> **ПРЕДСТАВЛЕННЫЕ ДАННЫЕ**:
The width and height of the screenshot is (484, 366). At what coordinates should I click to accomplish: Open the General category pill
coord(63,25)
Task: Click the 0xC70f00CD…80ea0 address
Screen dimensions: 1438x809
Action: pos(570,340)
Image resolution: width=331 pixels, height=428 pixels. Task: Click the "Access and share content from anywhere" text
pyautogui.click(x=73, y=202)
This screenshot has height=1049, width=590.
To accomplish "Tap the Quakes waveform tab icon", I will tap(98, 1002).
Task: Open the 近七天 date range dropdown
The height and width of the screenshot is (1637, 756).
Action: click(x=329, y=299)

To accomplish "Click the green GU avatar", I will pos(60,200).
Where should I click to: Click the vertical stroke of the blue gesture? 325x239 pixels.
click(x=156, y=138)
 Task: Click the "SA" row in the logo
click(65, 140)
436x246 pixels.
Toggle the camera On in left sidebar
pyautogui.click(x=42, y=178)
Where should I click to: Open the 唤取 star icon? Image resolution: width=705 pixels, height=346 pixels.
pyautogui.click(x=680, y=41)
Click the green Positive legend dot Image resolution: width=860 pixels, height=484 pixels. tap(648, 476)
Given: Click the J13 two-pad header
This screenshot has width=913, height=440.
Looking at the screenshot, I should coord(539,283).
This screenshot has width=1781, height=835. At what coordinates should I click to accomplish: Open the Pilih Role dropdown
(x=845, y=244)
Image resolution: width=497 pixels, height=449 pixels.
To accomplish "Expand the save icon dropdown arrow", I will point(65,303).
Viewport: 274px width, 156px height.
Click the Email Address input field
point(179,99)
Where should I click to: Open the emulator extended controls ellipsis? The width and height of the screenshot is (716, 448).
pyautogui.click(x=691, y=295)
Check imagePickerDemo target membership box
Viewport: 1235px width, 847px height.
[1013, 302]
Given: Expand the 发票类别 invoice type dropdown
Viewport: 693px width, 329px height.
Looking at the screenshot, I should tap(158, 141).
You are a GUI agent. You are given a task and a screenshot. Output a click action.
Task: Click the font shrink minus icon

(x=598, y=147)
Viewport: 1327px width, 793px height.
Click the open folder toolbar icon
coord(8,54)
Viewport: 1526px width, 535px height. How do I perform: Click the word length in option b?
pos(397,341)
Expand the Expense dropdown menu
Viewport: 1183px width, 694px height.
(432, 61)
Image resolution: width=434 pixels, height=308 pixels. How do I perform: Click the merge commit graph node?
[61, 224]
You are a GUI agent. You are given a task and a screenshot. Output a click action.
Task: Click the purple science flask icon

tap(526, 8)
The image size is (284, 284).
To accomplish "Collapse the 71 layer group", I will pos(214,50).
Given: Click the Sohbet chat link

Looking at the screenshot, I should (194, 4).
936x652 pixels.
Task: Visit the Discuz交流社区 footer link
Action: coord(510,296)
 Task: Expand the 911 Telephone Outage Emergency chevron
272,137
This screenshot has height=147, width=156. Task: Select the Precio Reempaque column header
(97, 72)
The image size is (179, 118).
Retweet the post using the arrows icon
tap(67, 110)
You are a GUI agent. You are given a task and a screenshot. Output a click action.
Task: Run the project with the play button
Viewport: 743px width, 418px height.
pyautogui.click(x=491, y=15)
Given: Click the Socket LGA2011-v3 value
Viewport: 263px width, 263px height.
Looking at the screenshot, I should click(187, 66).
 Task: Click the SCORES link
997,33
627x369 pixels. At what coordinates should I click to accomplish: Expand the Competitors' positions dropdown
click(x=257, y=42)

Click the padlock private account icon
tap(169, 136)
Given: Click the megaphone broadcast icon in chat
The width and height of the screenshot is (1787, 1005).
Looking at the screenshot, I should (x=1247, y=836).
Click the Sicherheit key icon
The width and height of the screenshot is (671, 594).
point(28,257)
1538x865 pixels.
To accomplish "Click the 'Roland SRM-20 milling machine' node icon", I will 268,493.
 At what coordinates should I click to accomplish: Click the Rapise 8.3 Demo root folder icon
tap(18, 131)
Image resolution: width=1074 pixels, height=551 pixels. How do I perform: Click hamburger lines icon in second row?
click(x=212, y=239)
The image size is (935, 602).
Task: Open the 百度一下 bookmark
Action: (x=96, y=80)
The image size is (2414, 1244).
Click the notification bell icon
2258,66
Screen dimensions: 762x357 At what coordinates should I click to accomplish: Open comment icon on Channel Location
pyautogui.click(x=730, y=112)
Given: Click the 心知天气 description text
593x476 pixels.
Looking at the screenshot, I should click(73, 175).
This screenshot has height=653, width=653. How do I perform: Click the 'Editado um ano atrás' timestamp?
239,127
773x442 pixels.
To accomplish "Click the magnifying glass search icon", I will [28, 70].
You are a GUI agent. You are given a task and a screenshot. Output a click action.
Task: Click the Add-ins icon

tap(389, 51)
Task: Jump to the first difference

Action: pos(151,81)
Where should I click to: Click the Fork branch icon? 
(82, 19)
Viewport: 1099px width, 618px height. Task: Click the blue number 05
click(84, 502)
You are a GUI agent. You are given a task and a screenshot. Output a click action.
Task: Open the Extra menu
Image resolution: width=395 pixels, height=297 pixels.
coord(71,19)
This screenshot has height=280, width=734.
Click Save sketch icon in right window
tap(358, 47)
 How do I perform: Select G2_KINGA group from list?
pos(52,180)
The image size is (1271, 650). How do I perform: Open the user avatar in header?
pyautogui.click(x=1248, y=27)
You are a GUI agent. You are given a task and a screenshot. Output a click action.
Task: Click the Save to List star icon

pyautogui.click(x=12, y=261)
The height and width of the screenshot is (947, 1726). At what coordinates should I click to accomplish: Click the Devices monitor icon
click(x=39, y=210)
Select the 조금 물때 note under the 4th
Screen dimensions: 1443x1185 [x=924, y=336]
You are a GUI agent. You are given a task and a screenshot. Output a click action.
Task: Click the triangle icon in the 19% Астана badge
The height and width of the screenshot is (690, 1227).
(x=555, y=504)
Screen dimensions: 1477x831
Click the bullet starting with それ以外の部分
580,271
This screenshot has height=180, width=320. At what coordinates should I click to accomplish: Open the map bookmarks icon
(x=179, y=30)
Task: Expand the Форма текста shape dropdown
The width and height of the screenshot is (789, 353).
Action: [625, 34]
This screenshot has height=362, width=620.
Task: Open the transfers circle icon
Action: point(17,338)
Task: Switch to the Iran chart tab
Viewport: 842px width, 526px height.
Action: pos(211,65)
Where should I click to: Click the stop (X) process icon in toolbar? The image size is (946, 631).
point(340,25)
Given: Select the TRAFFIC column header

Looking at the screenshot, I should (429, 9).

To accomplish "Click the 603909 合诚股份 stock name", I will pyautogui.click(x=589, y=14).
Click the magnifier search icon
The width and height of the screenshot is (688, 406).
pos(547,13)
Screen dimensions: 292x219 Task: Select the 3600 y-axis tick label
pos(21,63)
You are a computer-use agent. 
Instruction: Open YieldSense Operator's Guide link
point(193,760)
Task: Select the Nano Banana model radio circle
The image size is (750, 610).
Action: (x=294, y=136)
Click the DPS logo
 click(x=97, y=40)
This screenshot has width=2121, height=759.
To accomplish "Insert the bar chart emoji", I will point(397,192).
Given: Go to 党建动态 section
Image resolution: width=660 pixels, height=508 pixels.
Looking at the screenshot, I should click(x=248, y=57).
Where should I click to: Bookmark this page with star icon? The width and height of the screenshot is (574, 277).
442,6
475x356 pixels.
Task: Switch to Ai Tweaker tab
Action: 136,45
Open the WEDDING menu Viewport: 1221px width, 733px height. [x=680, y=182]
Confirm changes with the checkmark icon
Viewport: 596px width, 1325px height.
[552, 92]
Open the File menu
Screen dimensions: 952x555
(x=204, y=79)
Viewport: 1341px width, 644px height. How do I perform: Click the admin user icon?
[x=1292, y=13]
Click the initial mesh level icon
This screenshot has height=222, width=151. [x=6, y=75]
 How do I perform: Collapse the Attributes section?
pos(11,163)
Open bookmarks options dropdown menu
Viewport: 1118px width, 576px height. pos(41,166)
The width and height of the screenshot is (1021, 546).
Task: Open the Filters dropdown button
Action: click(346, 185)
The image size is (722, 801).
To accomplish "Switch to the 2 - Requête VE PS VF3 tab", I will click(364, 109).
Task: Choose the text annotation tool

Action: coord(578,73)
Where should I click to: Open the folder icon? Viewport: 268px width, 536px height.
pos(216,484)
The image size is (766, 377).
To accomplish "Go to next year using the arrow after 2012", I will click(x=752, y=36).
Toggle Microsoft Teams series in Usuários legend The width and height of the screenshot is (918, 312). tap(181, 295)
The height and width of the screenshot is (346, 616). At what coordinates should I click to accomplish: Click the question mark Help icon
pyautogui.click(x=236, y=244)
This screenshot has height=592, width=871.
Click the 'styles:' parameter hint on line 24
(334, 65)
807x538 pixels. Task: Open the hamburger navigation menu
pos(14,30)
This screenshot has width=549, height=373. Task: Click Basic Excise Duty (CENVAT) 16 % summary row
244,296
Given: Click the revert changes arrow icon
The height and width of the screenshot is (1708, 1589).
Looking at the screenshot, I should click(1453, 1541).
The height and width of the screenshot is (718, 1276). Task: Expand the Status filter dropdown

> **ЦЕЛЬ ЗАДАНИЯ**: Можете привести записи заново, начиная со строки с «You are a computer-use agent.» и заканчивая строкой с «Action: coord(578,73)», заменив «WEDDING» на «EVENTS» и ничего больше не меняя?

> **ВЫПОЛНЕННОЕ ЗАДАНИЕ**:
You are a computer-use agent. 
Instruction: Open YieldSense Operator's Guide link
point(193,760)
Task: Select the Nano Banana model radio circle
The image size is (750, 610).
Action: (x=294, y=136)
Click the DPS logo
 click(x=97, y=40)
This screenshot has width=2121, height=759.
To accomplish "Insert the bar chart emoji", I will point(397,192).
Given: Go to 党建动态 section
Image resolution: width=660 pixels, height=508 pixels.
Looking at the screenshot, I should click(x=248, y=57).
Where should I click to: Bookmark this page with star icon? The width and height of the screenshot is (574, 277).
442,6
475x356 pixels.
Task: Switch to Ai Tweaker tab
Action: 136,45
Open the EVENTS menu Viewport: 1221px width, 733px height. [x=680, y=182]
Confirm changes with the checkmark icon
Viewport: 596px width, 1325px height.
[552, 92]
Open the File menu
Screen dimensions: 952x555
(x=204, y=79)
Viewport: 1341px width, 644px height. How do I perform: Click the admin user icon?
[x=1292, y=13]
Click the initial mesh level icon
This screenshot has height=222, width=151. [x=6, y=75]
 How do I perform: Collapse the Attributes section?
pos(11,163)
Open bookmarks options dropdown menu
Viewport: 1118px width, 576px height. pos(41,166)
The width and height of the screenshot is (1021, 546).
Task: Open the Filters dropdown button
Action: click(346, 185)
The image size is (722, 801).
To accomplish "Switch to the 2 - Requête VE PS VF3 tab", I will click(364, 109).
Task: Choose the text annotation tool

Action: coord(578,73)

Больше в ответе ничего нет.